Requirement
In the article on salt and autoimmunity, what earlier observation inspired the study?

Text under study
Start of Block

Salt and Autoimmunity: A Surprising Link
(Ivanhoe Newswire) – Salt can add flavor to dishes, but unfortunately it can also take a toll on our health. If you’re looking for even more reason to cut back on your salt intake, a new study may have linked dietary salt to a heightened risk of autoimmune diseases like multiple sclerosis.
After adding salt to the diets of mice, researchers noted that the mice’s bodies began to produce a type of T cells that is associated with autoimmune diseases. Furthermore, the mice that had salt in their diets developed a more serious type of experimental autoimmune encephalomyelitis, an animal model of multiple sclerosis.
The inspiration for the study came from a prior observation that the production of inflammatory cells increased after eating fast food. These inflammatory cells are what attack healthy tissues in autoimmune diseases, so researchers hypothesized that the high amount of salt in the foods we eat could play a role in why many autoimmune diseases have become more prevalent.
“Today, Western diets all have high salt content and that has led to increase in hypertension and perhaps autoimmune disease as well,” study researcher David Hafler, the Gilbert H. Glaser Professor of Neurology, Professor of Immunobiology, and Chair of the Department of Neurology at Yale University, was quoted as saying.
While it may be surprising to some that the relationship between dietary salt and autoimmune disease has only recently come to light, researchers explain that test tube biology uses salt levels in the blood rather than in the tissues, which is where autoimmunity can be seen.
For people concerned about their own risk when it comes to autoimmune disease and salt consumption, being careful about what foods you eat can go a long way.
“I already recommend that my patients use a low-salt, low-fat diet," Hafler was quoted as saying.

End of Block

Dataset excerpts

Start of Block

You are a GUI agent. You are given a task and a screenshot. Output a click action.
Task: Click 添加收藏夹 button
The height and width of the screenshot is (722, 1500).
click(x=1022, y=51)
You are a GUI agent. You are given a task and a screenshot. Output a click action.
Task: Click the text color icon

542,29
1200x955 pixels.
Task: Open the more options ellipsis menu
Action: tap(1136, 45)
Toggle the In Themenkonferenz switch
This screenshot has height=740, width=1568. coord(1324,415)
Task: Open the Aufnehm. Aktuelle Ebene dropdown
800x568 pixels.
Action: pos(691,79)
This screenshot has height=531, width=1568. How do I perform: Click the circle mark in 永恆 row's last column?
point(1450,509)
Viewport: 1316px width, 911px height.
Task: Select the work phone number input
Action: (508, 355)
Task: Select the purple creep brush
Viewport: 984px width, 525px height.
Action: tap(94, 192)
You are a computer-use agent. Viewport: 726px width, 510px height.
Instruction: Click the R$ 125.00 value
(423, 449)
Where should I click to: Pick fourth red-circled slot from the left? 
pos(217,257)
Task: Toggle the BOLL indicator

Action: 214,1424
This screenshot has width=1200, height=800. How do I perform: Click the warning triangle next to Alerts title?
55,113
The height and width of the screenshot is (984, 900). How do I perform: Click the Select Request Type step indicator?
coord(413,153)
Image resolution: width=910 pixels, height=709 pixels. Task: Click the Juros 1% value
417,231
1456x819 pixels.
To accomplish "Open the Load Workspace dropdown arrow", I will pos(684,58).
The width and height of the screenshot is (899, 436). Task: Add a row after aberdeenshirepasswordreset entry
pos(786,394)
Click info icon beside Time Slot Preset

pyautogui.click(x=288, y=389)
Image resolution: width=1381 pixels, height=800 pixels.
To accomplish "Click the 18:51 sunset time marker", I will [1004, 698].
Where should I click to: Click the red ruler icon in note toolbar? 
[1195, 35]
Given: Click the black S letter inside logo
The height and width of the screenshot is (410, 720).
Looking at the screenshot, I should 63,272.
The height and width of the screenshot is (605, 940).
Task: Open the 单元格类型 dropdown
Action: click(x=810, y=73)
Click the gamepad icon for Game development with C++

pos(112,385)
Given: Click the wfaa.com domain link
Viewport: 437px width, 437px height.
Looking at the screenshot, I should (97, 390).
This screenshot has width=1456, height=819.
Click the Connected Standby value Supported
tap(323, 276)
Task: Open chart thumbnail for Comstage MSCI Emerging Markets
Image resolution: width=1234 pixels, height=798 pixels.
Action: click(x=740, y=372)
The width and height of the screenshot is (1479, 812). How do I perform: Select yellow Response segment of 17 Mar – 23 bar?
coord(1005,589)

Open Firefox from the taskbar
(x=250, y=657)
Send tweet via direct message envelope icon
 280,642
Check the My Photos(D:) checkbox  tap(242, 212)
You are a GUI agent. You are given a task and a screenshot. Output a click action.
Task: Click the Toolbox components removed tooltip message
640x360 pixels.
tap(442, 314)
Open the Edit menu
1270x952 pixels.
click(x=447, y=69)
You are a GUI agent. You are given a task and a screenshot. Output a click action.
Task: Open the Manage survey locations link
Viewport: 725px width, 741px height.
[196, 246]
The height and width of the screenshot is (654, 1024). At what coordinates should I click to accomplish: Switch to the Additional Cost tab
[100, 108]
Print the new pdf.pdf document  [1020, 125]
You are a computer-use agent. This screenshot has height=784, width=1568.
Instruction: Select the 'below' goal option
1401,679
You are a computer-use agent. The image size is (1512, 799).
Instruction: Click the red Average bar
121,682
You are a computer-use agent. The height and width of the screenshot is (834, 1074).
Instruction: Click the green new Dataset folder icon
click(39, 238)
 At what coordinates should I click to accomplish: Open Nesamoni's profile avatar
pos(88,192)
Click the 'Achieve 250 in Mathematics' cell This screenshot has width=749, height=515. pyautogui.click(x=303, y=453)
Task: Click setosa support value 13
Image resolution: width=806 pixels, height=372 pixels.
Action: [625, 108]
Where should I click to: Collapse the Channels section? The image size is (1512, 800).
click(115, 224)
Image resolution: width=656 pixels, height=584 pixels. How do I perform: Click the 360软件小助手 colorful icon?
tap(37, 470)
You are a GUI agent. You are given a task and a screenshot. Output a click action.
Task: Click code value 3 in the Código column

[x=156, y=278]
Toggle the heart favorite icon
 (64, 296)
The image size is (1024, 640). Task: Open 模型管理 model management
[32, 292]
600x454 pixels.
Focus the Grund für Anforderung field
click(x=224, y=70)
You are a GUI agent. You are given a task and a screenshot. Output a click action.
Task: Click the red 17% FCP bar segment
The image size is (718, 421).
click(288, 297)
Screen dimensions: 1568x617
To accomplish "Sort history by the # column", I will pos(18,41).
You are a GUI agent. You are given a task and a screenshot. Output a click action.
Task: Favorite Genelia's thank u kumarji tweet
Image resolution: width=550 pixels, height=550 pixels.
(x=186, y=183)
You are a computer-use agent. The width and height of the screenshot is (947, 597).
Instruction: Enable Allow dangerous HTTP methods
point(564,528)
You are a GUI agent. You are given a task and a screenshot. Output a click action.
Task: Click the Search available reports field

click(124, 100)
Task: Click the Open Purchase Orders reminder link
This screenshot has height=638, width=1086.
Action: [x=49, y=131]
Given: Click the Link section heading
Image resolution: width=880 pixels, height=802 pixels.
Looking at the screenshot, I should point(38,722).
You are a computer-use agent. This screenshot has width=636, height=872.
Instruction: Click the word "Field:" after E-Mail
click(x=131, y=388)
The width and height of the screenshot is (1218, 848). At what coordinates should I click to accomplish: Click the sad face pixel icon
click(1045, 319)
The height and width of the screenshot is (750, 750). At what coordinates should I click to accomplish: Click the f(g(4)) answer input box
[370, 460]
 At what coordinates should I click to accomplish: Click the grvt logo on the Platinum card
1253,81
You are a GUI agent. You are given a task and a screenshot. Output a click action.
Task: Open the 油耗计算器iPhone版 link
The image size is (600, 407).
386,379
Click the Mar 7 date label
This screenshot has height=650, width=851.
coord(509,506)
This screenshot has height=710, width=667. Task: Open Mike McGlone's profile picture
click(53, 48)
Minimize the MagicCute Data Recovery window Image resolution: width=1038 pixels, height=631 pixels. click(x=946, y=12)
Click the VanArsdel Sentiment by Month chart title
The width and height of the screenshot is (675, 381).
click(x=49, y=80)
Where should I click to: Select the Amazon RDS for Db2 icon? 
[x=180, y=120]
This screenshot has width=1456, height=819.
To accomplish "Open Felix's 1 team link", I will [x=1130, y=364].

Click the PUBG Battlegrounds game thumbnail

End of Block

Your response
The production of inflammatory cells increased after eating fast food.